盲導犬
シアターコクーン・オンレパートリー2013 盲導犬-澁澤龍彦「犬狼都市」より- 2013年7月
唐十郎が蜷川幸雄のために書きおろした1973年初演作を、蜷川が3度目の演出。シアターコクーン、前の方中央の良い席で9500円。客層は幅広く、大人の男性が目立つ。休憩無しの約1時間40分。
何といっても宮沢りえがよかったなあ。真紅のドレス姿がすらっと綺麗で、表情がよく動く。奇妙なダンスや、舞台一面に舞う白い毛をふうふうする仕草が可愛らしく、歌を含めて声も安定。床がびしょびしょになるほど汗だくなのに、なぜか透明感がある。
物語は新宿。コインロッカーをこじ開けようとしている銀杏(宮沢りえ、バンコクのダンサー・トハと2役)と、ロッカーの鍵を持ったまま赴任先のバンコクで落命した夫(白いスーツの木場勝己、盲導犬訓練学校の「先生」と2役)、銀杏の初恋の人タダハル(小久保寿人)の因縁話に、幻の盲導犬ファキイルを探す男(古田新太)とフーテン少年(小出恵介)の放浪が錯綜する。不服従ということと、革命の挫折やグローバリゼーションの矛盾が絡むイメージだけど、あれこれ理屈を考えるより、歌うようなセリフの連なりとリズムに、とっぷり身を委ねて心地よかった。
全体に朗らか、かつロマンティックで、2012年に観た唐・蜷川コンビの「下谷万年町物語」に比べて怪しさは控えめ。宮沢りえと木場さんの存在が上品だからかな。古田・小出コンビもアウトローの熱というより、ナンセンスな笑いが効いていて幼児性が色濃かった。特に小出くんのニタニタ笑いは、なかなかの存在感。こういう役回りが合っているのかも。さいたまネクスト・シアターの小久保くんもがんばってた。

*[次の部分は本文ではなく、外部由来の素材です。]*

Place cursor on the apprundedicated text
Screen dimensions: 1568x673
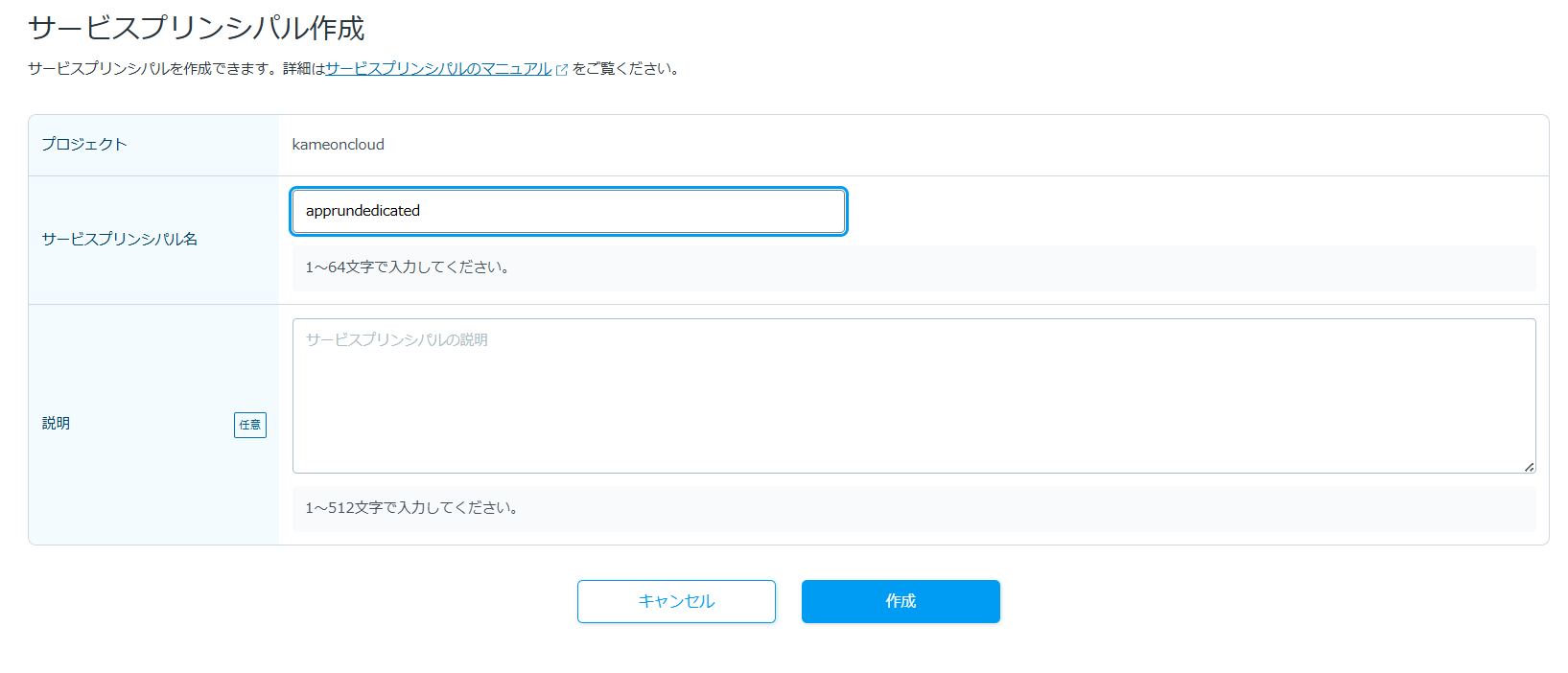pos(363,211)
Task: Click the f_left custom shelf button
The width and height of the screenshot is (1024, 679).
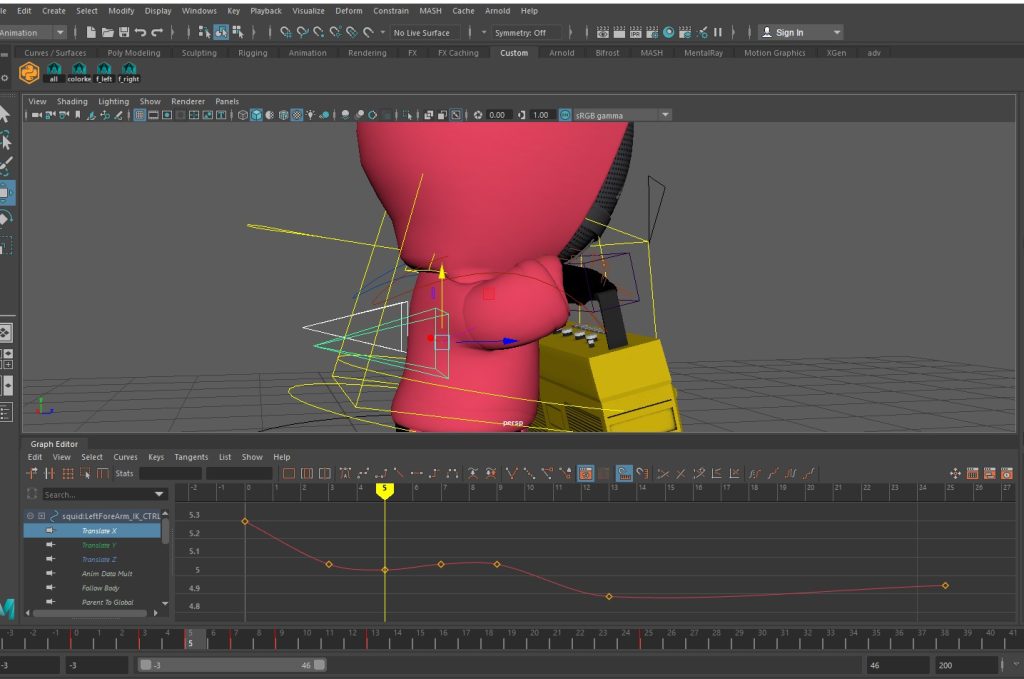Action: [x=104, y=72]
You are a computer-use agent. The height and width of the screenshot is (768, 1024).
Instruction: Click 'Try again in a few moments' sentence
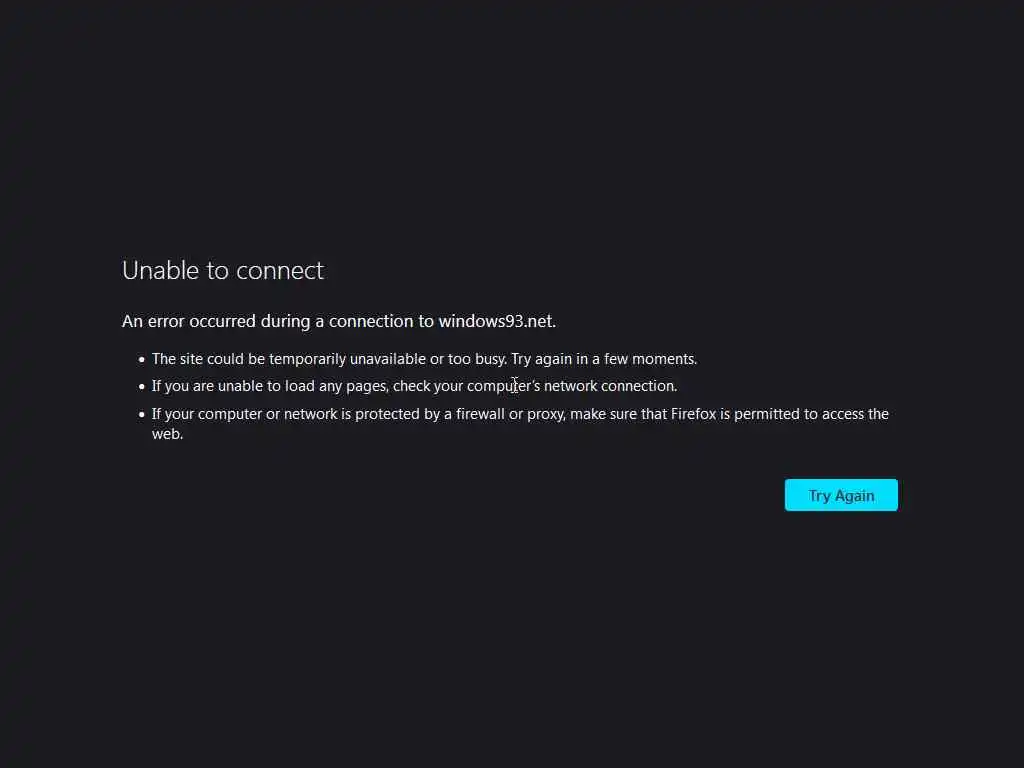[x=604, y=359]
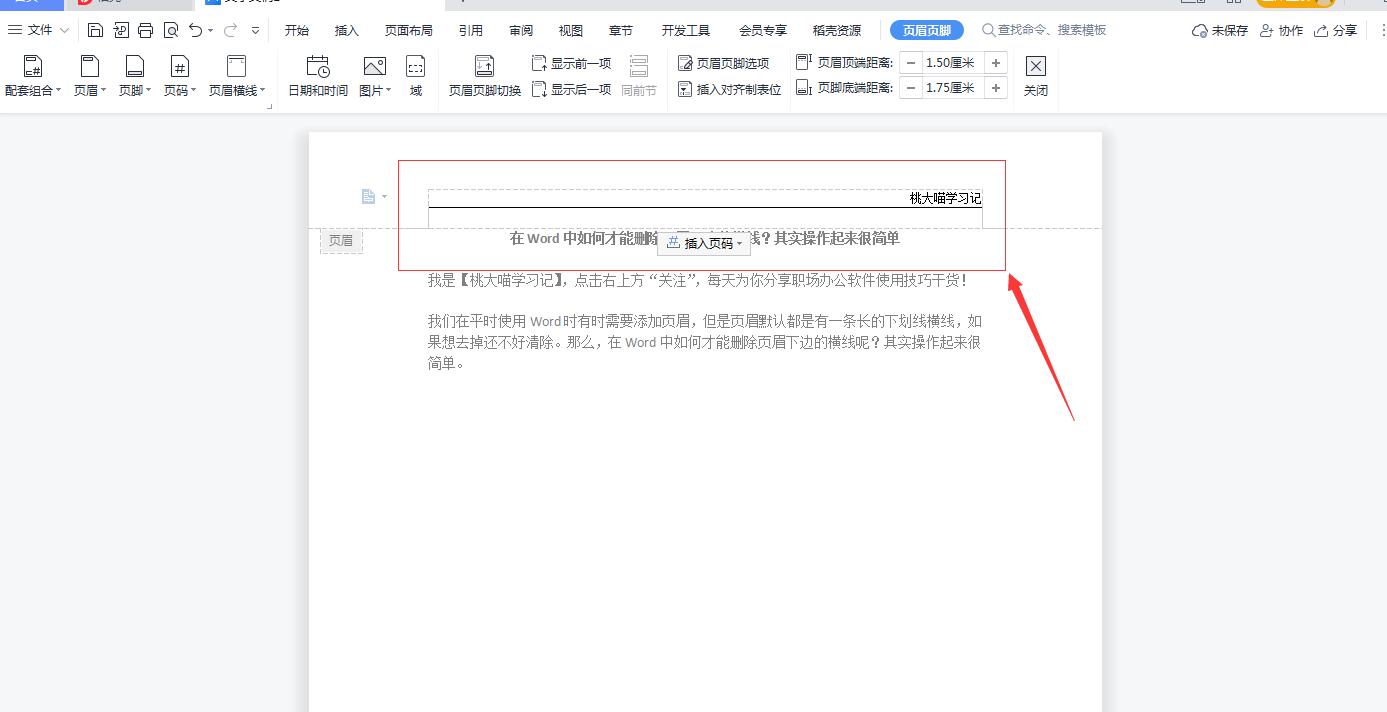Jump to previous item with 显示前一项
The image size is (1387, 712).
[x=571, y=62]
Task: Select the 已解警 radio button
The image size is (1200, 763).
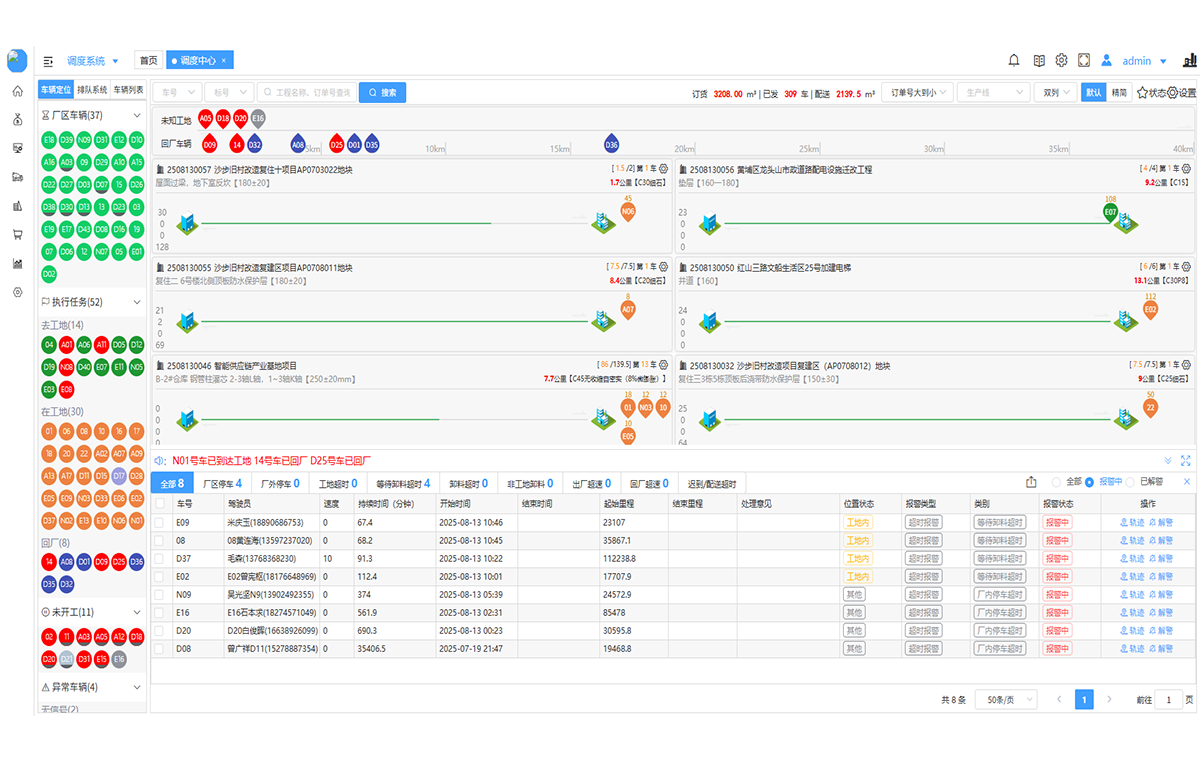Action: coord(1131,483)
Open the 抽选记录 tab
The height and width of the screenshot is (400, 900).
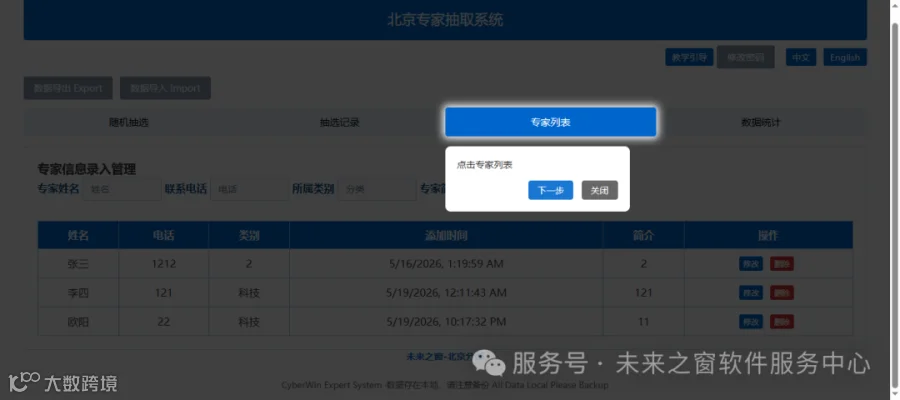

ほとんどのシーンがロッカー前で繰り広げられるので、閉塞感は否めないものの、何匹もの犬、マッチやバーナーの多用で変化をつけ、ラストはきっちりスケールを出してましたね。プログラムでいろんな人が初演時の状況を証言する中に、岩松了さんが「蜷川さんとの出会い」を書いている。歴史だなあ。